## Task description
For the data that follows, print the line with "Screen dimensions: 1288x946", the line with "Show next popular search keywords arrow", and all lines between them, exactly as they stand. Omit pictures and add nothing.

## Source material
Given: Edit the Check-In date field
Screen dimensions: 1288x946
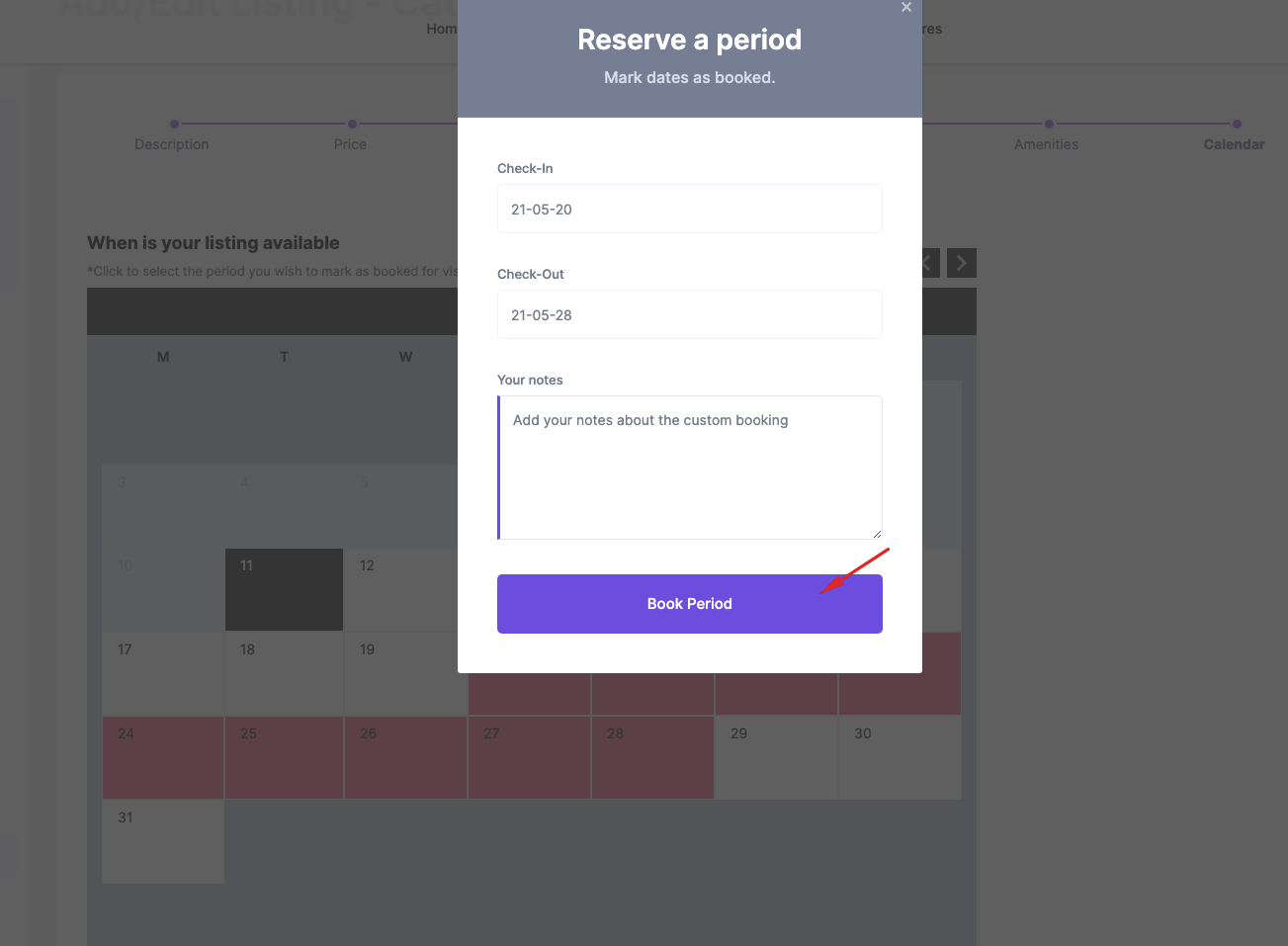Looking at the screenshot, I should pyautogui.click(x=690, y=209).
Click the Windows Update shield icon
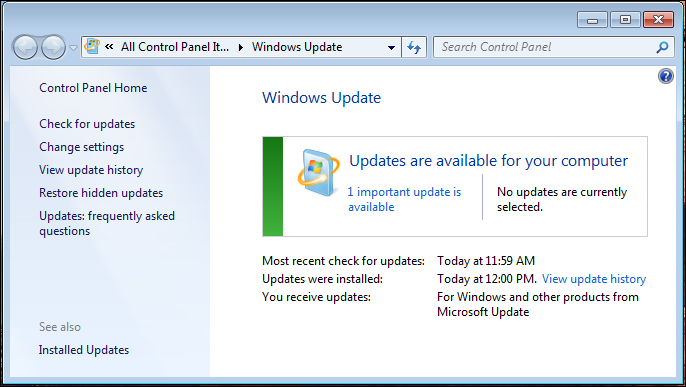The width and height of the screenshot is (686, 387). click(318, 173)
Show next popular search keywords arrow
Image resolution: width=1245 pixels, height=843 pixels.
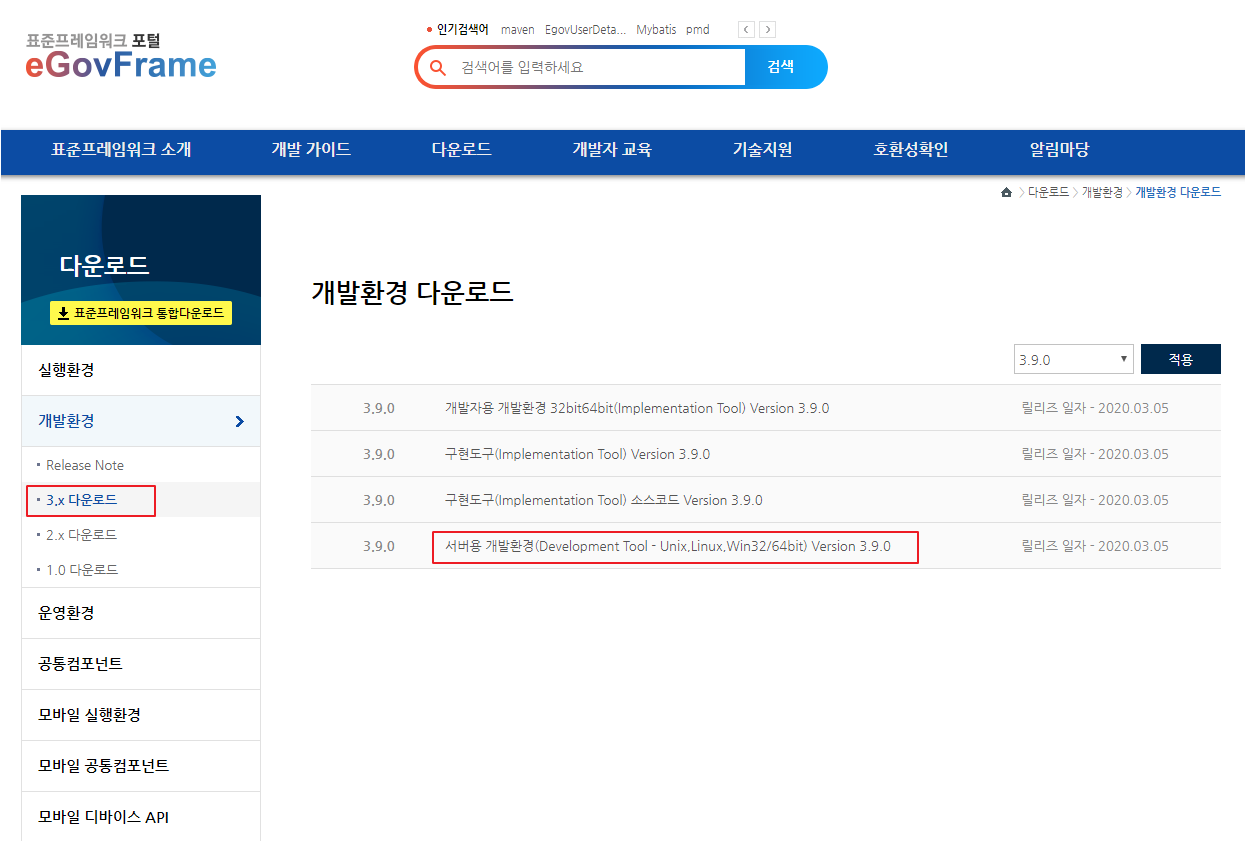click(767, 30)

---

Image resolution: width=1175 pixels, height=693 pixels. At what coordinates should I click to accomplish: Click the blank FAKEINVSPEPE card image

* * *

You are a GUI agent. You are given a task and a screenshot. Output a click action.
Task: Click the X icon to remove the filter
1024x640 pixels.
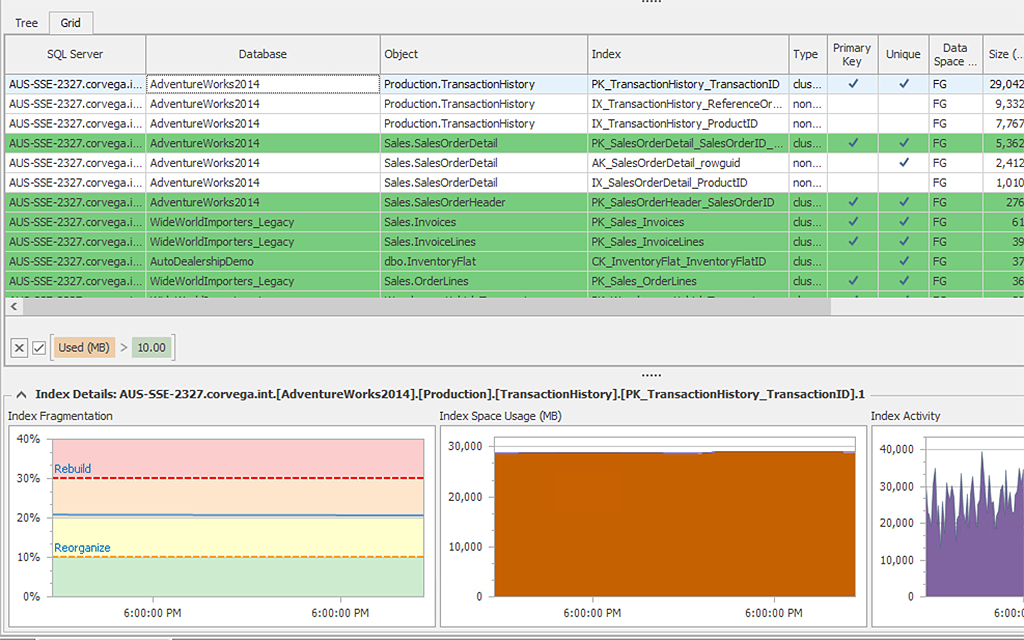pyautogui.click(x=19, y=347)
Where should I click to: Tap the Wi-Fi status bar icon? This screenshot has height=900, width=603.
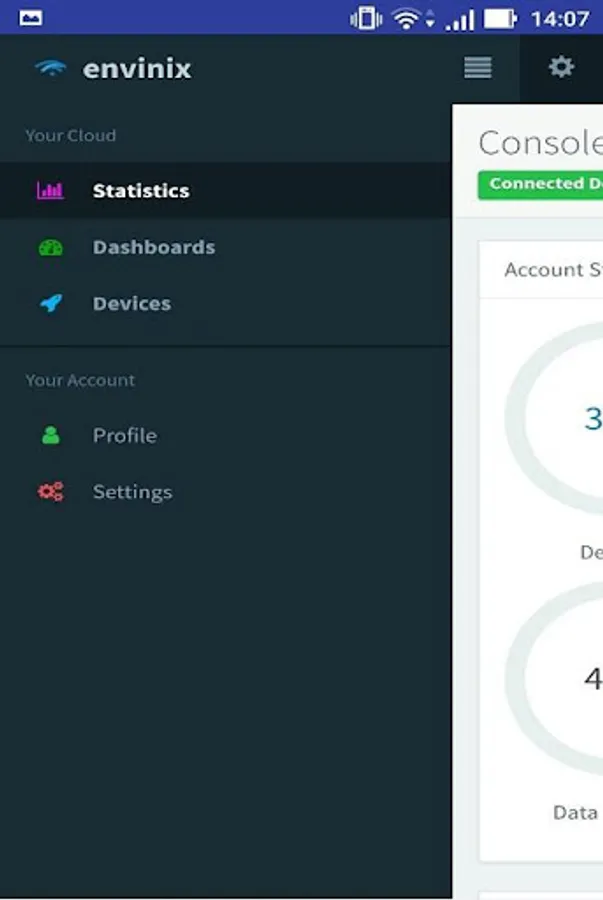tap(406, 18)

## Answer space
Screen dimensions: 1288x946
Looking at the screenshot, I should pyautogui.click(x=690, y=209).
Click the Windows Update shield icon
The width and height of the screenshot is (686, 387). click(318, 173)
Show next popular search keywords arrow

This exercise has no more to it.